Previous experiments using magnetostrictive materials were conducted to illustrate the Joule effect, which is essentially the inverse of the Villari effect [34,35], which illustrates that a magnetostrictive material wrapped in an electrically conducting coil can convert mechanical movement into voltage/current through the coil. A Helmholtz coil was used to provide a sufficient magnetic field for the system which would allow the magnetostrictive film to elongate and compress, thus generating a current/voltage. The average maximum displacement of n = 20 runs is shown in Figure 10. The results illustrate that the more concentrated Terfenol-D composites and thicker films both resulted in higher tip deflection. Although thinner films require less force to deflect the cantilever, the fact that there are more Terfenol-D particles in the thicker films resulted in higher forces causing higher deflection. In addition, tip deflection was also significantly impacted by applied magnetic field as illustrated in Figure 10b.

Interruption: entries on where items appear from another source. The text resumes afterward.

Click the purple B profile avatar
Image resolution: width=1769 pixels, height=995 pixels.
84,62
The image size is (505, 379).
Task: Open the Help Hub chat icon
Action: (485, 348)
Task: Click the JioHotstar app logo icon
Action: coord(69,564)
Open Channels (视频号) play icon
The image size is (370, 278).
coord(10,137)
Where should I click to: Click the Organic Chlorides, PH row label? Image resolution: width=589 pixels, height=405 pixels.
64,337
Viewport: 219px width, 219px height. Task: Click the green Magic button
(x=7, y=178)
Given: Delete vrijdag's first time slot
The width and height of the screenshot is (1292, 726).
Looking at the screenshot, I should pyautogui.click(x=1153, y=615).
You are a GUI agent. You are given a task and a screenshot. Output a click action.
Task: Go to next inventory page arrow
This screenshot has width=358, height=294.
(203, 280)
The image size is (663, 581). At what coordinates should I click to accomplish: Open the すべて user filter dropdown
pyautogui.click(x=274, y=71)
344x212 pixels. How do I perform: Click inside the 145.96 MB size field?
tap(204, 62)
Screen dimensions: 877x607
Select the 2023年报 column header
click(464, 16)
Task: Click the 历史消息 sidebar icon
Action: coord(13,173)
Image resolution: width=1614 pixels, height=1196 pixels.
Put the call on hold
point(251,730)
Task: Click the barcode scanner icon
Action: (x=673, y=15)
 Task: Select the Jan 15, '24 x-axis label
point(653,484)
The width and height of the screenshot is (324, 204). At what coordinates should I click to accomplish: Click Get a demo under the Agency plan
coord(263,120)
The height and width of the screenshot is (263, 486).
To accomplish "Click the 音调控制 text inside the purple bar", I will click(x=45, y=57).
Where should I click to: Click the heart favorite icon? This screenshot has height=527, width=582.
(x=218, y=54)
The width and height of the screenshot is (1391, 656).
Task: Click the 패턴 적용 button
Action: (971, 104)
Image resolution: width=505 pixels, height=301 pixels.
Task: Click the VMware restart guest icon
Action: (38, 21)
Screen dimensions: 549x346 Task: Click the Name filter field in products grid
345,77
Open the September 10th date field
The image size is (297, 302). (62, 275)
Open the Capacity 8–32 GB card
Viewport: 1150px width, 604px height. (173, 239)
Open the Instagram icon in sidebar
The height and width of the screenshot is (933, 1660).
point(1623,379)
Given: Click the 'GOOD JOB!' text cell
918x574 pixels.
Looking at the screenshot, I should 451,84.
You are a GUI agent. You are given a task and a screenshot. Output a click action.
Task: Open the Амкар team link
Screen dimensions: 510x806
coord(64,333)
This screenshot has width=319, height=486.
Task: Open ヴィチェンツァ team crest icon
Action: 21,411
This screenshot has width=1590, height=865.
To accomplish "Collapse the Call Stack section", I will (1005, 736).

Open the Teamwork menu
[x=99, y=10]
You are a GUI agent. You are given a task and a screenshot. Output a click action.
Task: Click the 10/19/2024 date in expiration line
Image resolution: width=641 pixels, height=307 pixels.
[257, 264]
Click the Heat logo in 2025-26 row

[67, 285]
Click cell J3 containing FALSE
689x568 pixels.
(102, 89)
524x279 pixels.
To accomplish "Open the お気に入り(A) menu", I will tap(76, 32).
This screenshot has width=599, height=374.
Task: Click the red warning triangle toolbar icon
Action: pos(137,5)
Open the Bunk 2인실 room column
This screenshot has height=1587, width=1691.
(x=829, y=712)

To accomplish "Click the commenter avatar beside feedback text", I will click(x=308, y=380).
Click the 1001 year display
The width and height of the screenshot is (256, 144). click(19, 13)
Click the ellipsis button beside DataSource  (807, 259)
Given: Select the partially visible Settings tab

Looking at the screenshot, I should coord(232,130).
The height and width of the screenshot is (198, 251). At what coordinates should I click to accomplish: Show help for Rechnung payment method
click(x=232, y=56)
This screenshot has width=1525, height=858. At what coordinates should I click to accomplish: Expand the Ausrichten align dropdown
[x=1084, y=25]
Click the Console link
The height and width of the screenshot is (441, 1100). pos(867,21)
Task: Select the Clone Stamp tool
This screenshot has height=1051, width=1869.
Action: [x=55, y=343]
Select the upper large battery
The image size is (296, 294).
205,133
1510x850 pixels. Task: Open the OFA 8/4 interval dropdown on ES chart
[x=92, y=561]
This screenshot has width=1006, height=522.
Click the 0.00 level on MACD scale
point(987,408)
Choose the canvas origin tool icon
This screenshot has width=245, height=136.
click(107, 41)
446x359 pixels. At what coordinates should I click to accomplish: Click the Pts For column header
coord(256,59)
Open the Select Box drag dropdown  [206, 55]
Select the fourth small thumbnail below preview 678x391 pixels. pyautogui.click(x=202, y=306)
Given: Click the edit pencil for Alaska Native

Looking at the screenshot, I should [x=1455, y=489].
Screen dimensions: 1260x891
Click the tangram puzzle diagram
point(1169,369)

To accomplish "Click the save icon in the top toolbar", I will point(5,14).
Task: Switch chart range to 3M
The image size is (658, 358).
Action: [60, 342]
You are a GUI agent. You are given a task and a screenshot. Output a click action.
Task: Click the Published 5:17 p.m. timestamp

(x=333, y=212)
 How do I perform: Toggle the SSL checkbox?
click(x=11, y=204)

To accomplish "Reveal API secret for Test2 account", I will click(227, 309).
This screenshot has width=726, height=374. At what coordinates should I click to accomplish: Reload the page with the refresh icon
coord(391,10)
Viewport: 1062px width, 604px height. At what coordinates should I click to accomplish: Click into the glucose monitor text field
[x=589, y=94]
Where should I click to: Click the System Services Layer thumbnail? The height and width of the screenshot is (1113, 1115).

The Villari effect on the triangular magnetostrictive polyimide composite samples was investigated. A 50 μm diameter Cu wire was used to create a coil having 200 turns which was placed in between the Helmholtz coils and connected to a multimeter. When there was no device inside the coil, the current measured was low (approximately 9.3 µA) due to small vibration-based fluctuations. Then, the Terfenol-D–PI composite films were placed inside the coil and the current through the Cu coils was monitored and illustrated a significant increase as shown in Figure 11. The results demonstrate that the more concentrated and thicker films produced higher current, as expected, as these had higher magnetostrictive properties. The resulting values were in parallel with tip deflection values as the strain was proportional to the magnetic field created. This demonstrates that a simple magnetostrictive single-layer film of Terfenol-D–PI composite could be used as a sensor or energy harvester.

4. Conclusions

This study demonstrated the successful fabrication of two types of polymer-based electromagnetic thin film sensors. One device consisted of a four-layer polymer composite structure using Ag-PI, PZT-PI, and either NdFeB-PI or Terfenol-D–PI. The structure using NdFeB-PI proof mass demonstrated significantly high output voltage in the presence of a magnetic field and could be used to sense current or magnetic fields and could also be used as an energy harvester to create a zero-power system as previously demonstrated.

The second device consists of a single layer of Terfenol-D–PI which, when used in combination with a coil, demonstrated a current output in the presence of a magnetic field. This device was simpler to manufacture as it only had one layer as opposed to four layers with different composite materials. The use of magnetic and magnetostrictive nano-/microparticles in polymer composites has significant advantages such as cost of manufacturing and ease of manufacturing compared to bulk material integration and has potential applications in MEMS sensing and energy harvesting.

The all-polymer device demonstrated a larger tip displacement (mm range) compared to previous Si-based MEMS devices which illustrated displacements in the μm range [12]. The voltage output and power were lower for the all-polymer device due to a reduced elastic modulus in a polymer compared to Si and the PI/PZT and PI/magnetic devices have lower functional properties than pure films due to the fill factor.